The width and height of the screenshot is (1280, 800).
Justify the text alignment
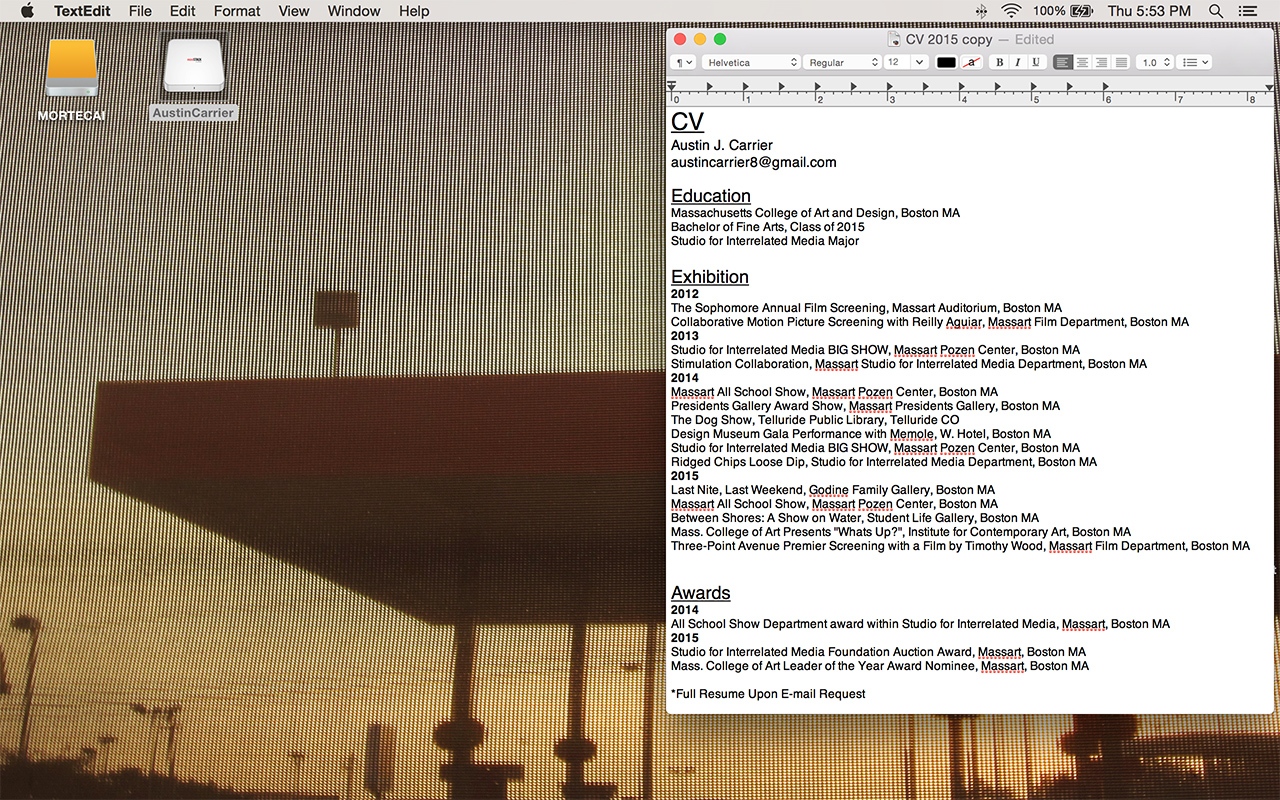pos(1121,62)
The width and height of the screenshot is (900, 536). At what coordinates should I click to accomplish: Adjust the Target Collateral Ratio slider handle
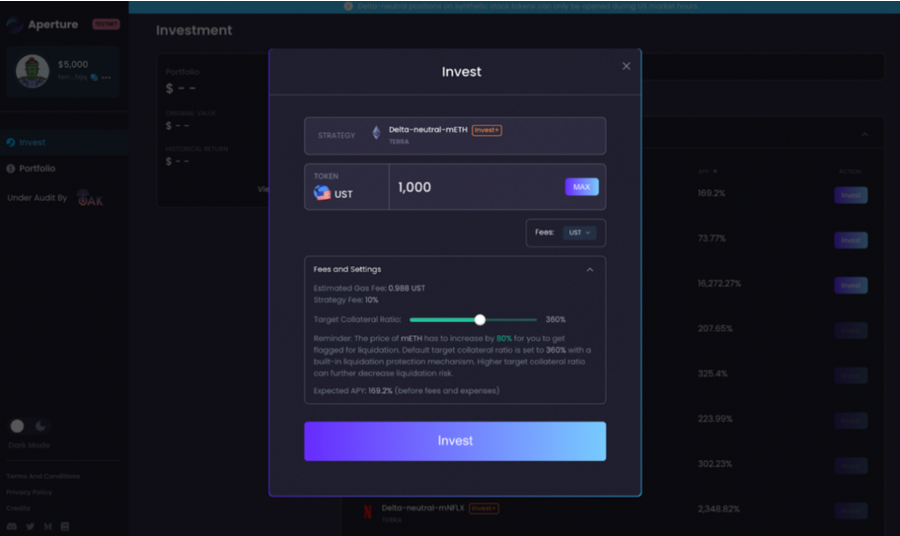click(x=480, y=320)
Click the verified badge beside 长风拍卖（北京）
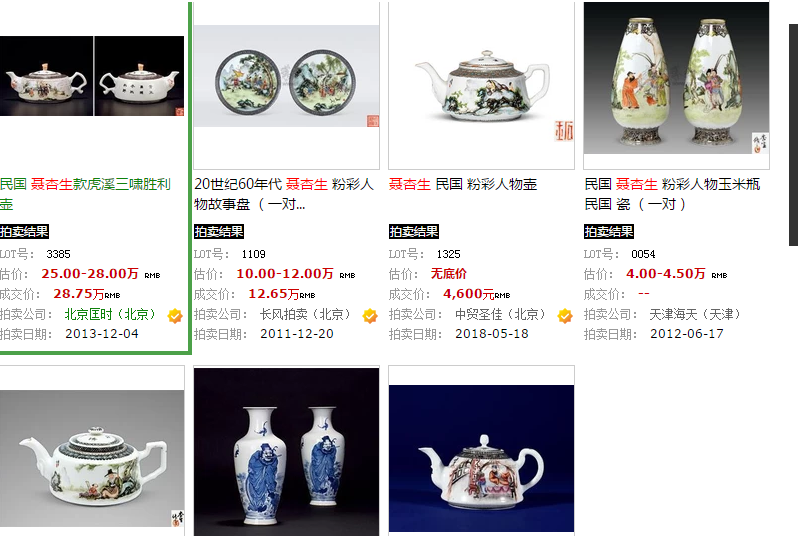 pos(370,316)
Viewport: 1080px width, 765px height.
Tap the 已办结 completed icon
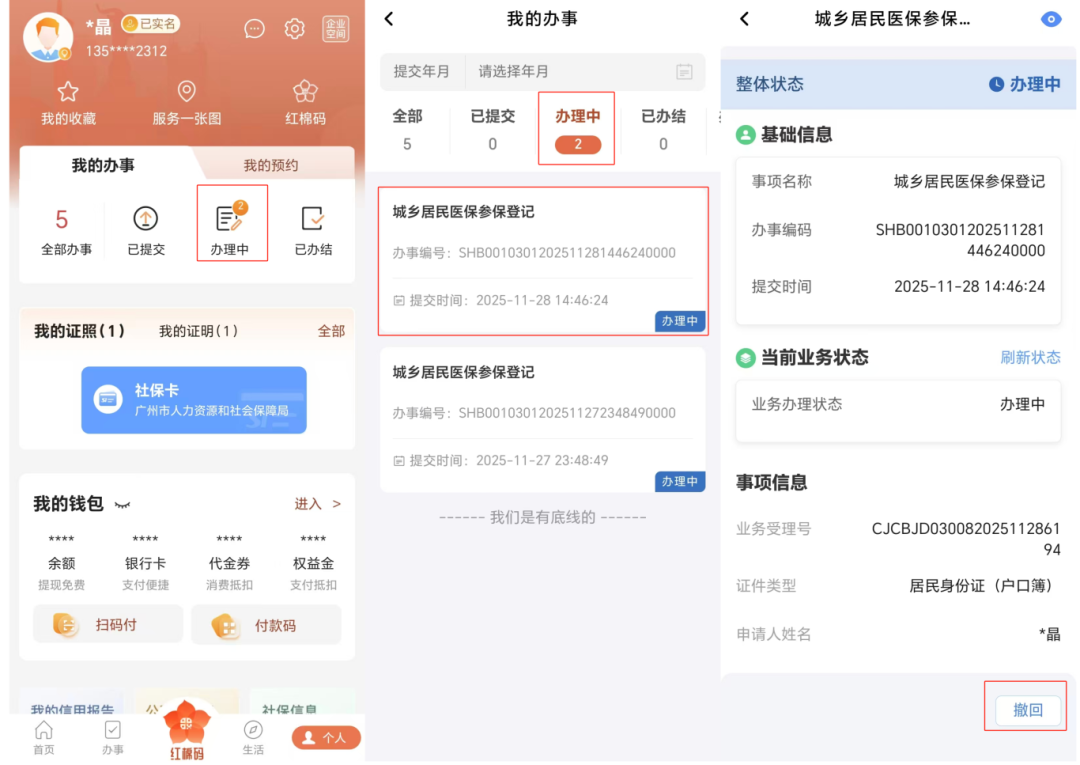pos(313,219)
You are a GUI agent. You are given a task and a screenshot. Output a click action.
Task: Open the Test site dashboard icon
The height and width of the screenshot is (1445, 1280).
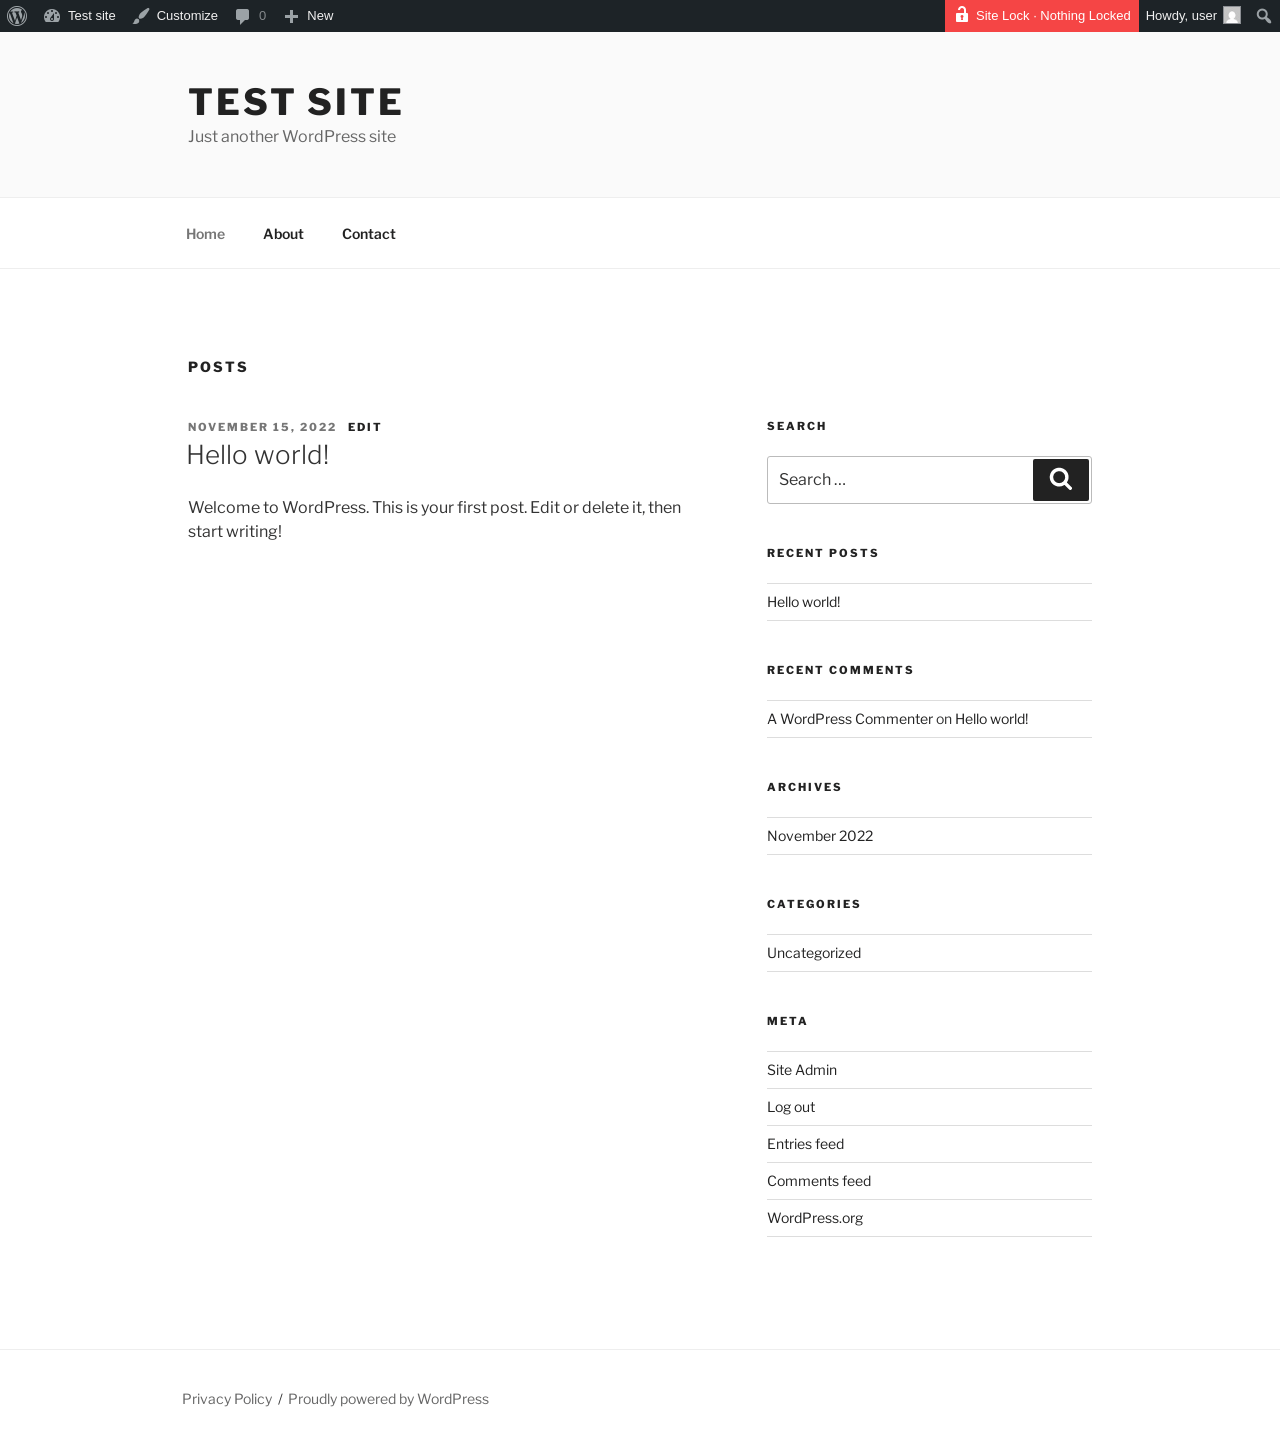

· · · ·

> [Task brief]:
Restate the material above word for word, dropping the pictures.

> [Exercise response]:
The width and height of the screenshot is (1280, 800).
Justify the text alignment
pos(1121,62)
The width and height of the screenshot is (900, 536). At what coordinates should I click to accomplish: Adjust the Target Collateral Ratio slider handle
click(x=480, y=320)
Click the verified badge beside 长风拍卖（北京）
 pos(370,316)
Viewport: 1080px width, 765px height.
Tap the 已办结 completed icon
pos(313,219)
You are a GUI agent. You are given a task and a screenshot. Output a click action.
Task: Open the Test site dashboard icon
The height and width of the screenshot is (1445, 1280).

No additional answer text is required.